No matter your role, if you’re involved in healthcare, you know HIPAA. For those who may not be intimately familiar with the acronym, HIPAA is the Health Insurance Portability and Accountability Act, which governs the rules for maintaining patient privacy and the security of protected health information (PHI).
In the past, maintaining the privacy of patient records was much simpler—before the days of cloud storage and digital documentation. The modern era, with all its conveniences, has undermined the simplicity of locked file cabinets, dusty rooms, and secure buildings. The technological equivalent of such measures simply doesn’t exist—and that has made securing PHI more important than ever.
For practices, this also means making sure that any outside organizations involved in the day-to-day business of your practice will be held accountable as well. That’s where business associate agreements come in.
The business side of running a practice requires assistance from a variety of non-healthcare entities, such as credit card processors and legal offices, to name a few. Per HIPAA Privacy Rule provisions added in 2013, these organizations are known as “business associates”.
According to the Department of Health and Human Services, a business associate is “a person or entity that performs certain functions or activities that involve the use or disclosure of protected health information on behalf of, or provides services to, a covered entity.” Covered entities include organizations held directly accountable to HIPAA laws, such as insurers, practices, healthcare clearinghouses, and other healthcare providers.

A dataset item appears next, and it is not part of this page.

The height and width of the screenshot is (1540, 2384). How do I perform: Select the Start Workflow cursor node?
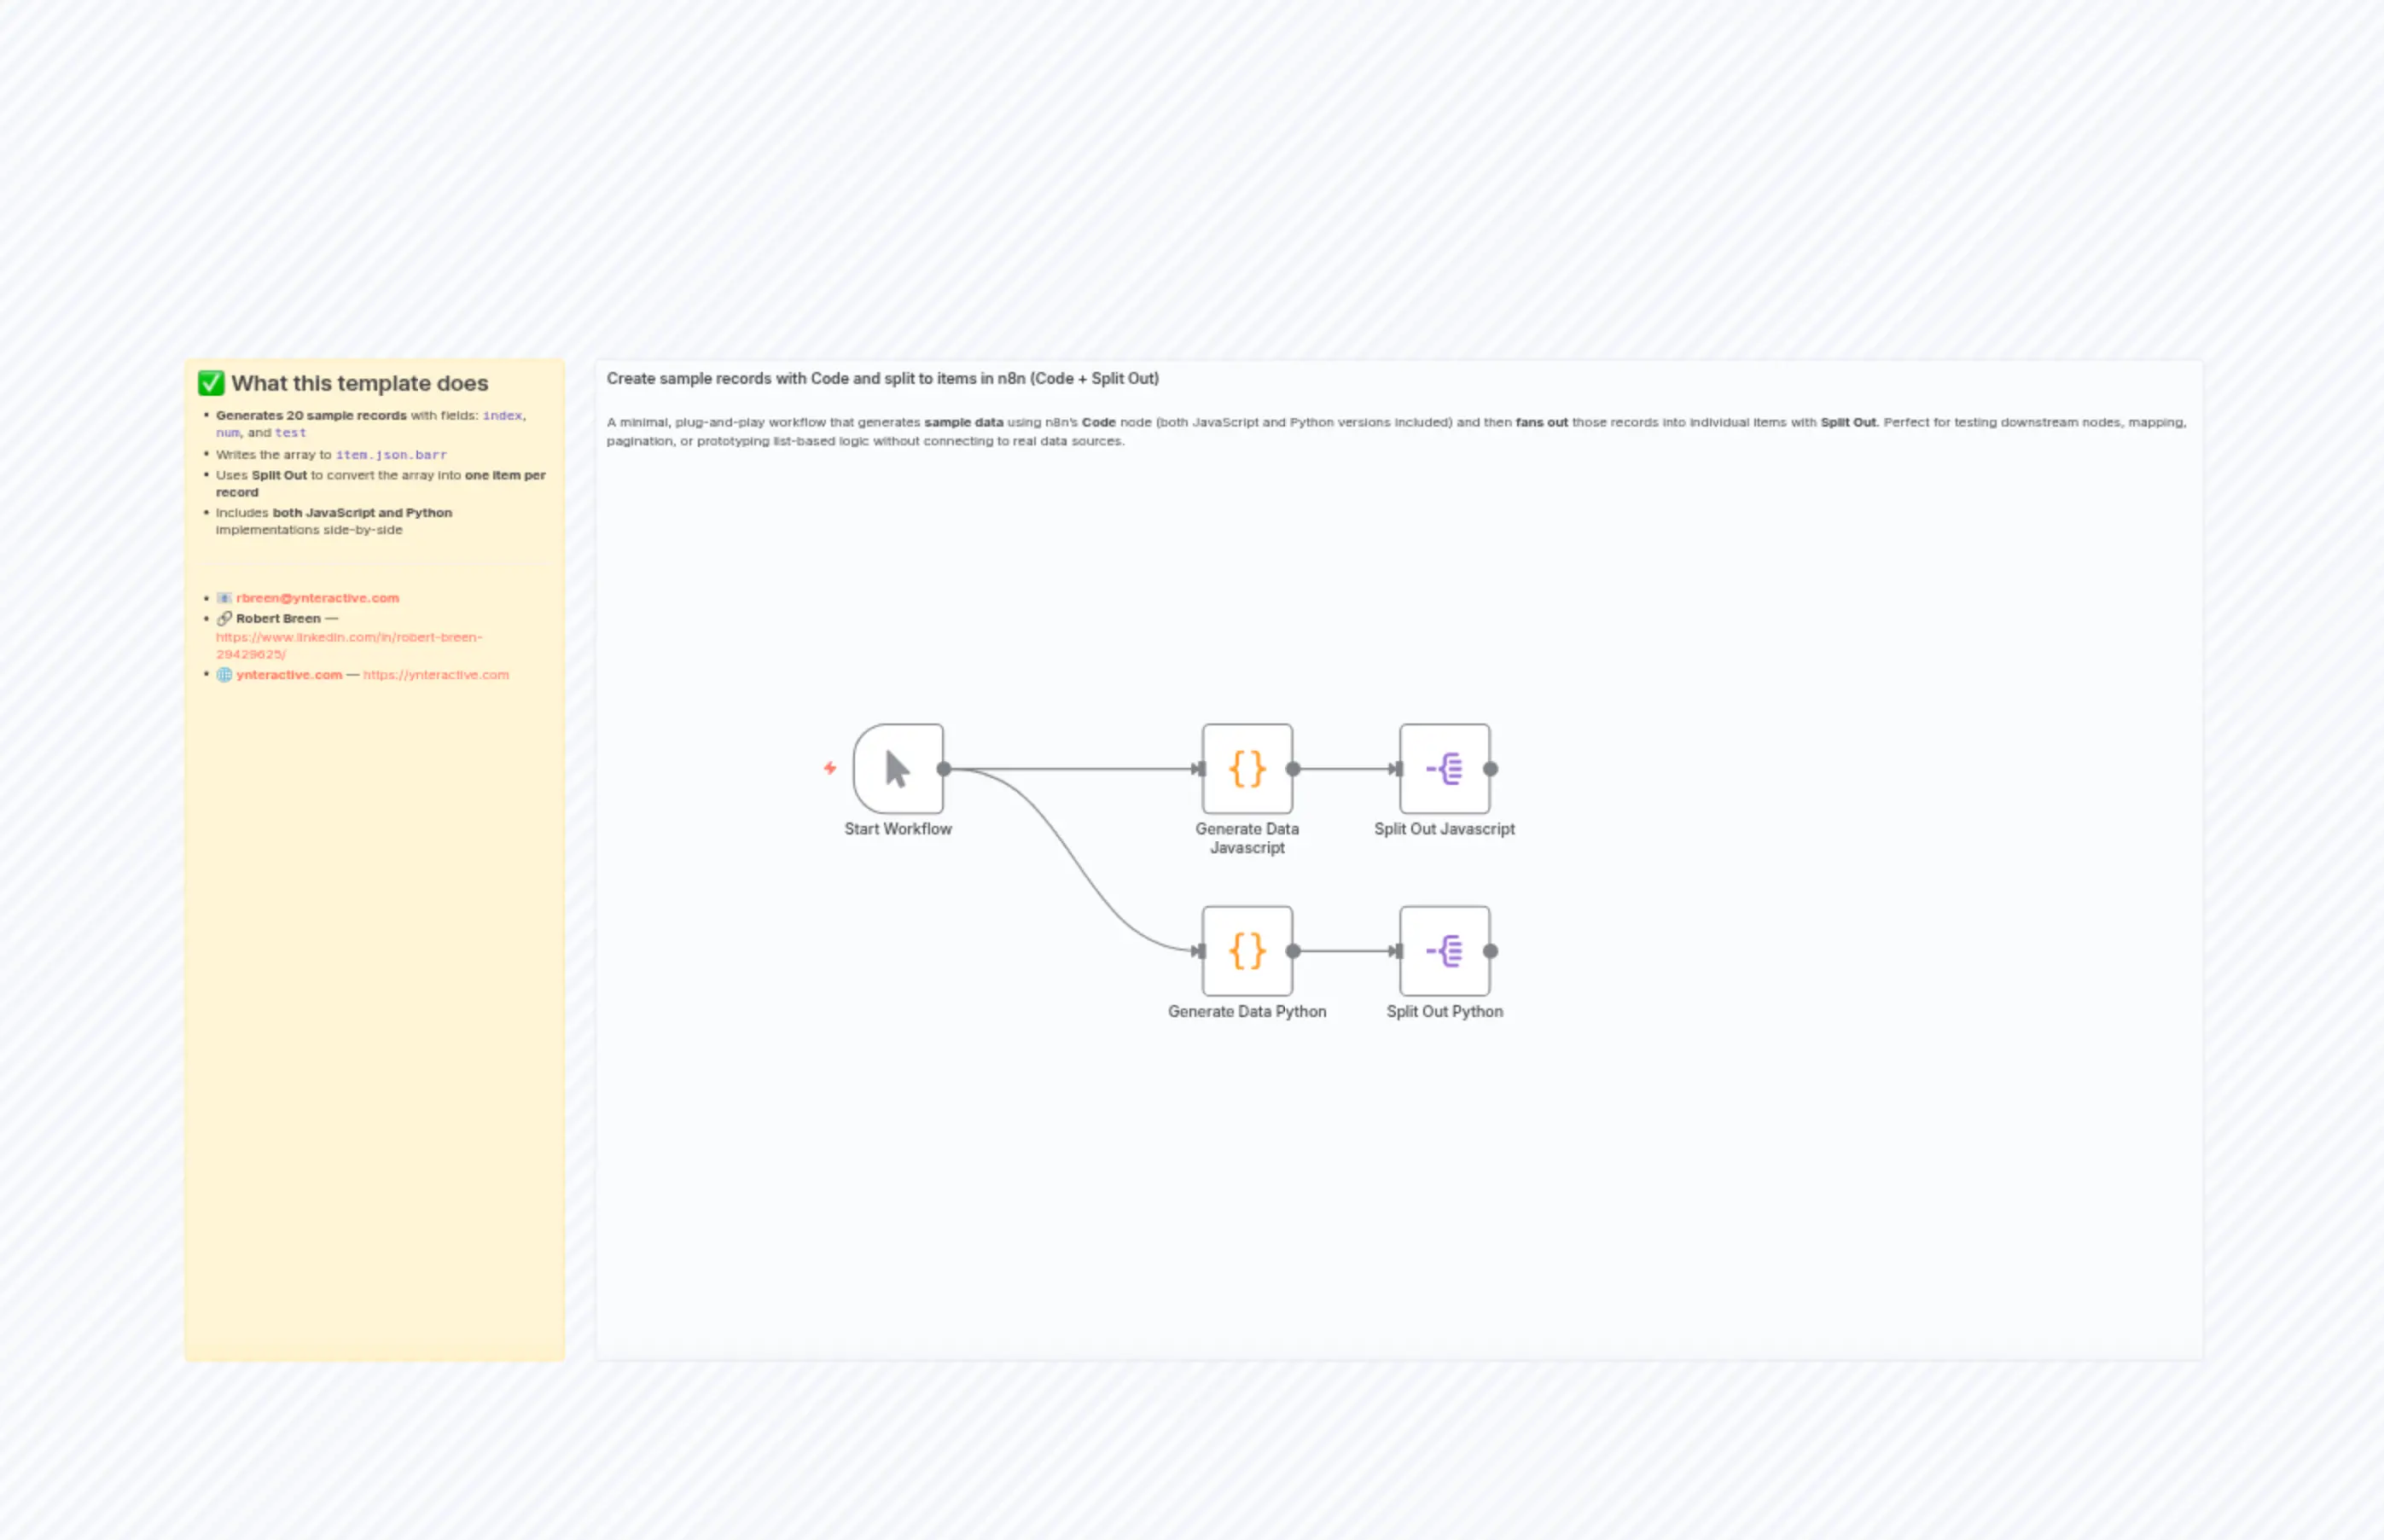pos(897,769)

Other entities involved in the business of healthcare, however, may not fall under HIPAA provisions—which could be a bad thing for your patients’ privacy.
These entities include:
- Merchant service providers or billing service providers
- Software and hardware technology vendors
In order to safely secure PHI and patient privacy, practices will need to create contracts known as business associate agreements with outside vendors before disclosing any protected information.
While it might seem self-explanatory that all organizations involved with healthcare be held to the same legal standard, the laws simply don’t play out that way. A business associate agreement is therefore vital for cementing the standards into place for any transaction between healthcare and non-healthcare businesses.
The Department of Health and Human Services, in fact, made the following statement on their website:
The Privacy Rule allows covered providers and health plans to disclose protected health information to these “business associates” if the providers or plans obtain satisfactory assurances that the business associate will use the information only for the purposes for which it was engaged by the covered entity, will safeguard the information from misuse, and will help the covered entity comply with some of the covered entity’s duties under the Privacy Rule.
The key term with regard to business associate agreements is “satisfactory assurances,” meaning that a signed contract explaining the terms is necessary. Once the agreement is in place, the individual or organization will be required to comply with HIPAA privacy law provisions—and punishments, if necessary.
If your practice hasn’t already created business associate agreements with outside vendors, review the samples available through the Department of Health and Human Services to get an idea of verbiage and necessary provisions. Should the unthinkable happen, it’s important to protect your practice from legal liability. Even more, knowing the expectations will help outside merchants to adjust their security standards where necessary and hopefully prevent future accidents or thefts.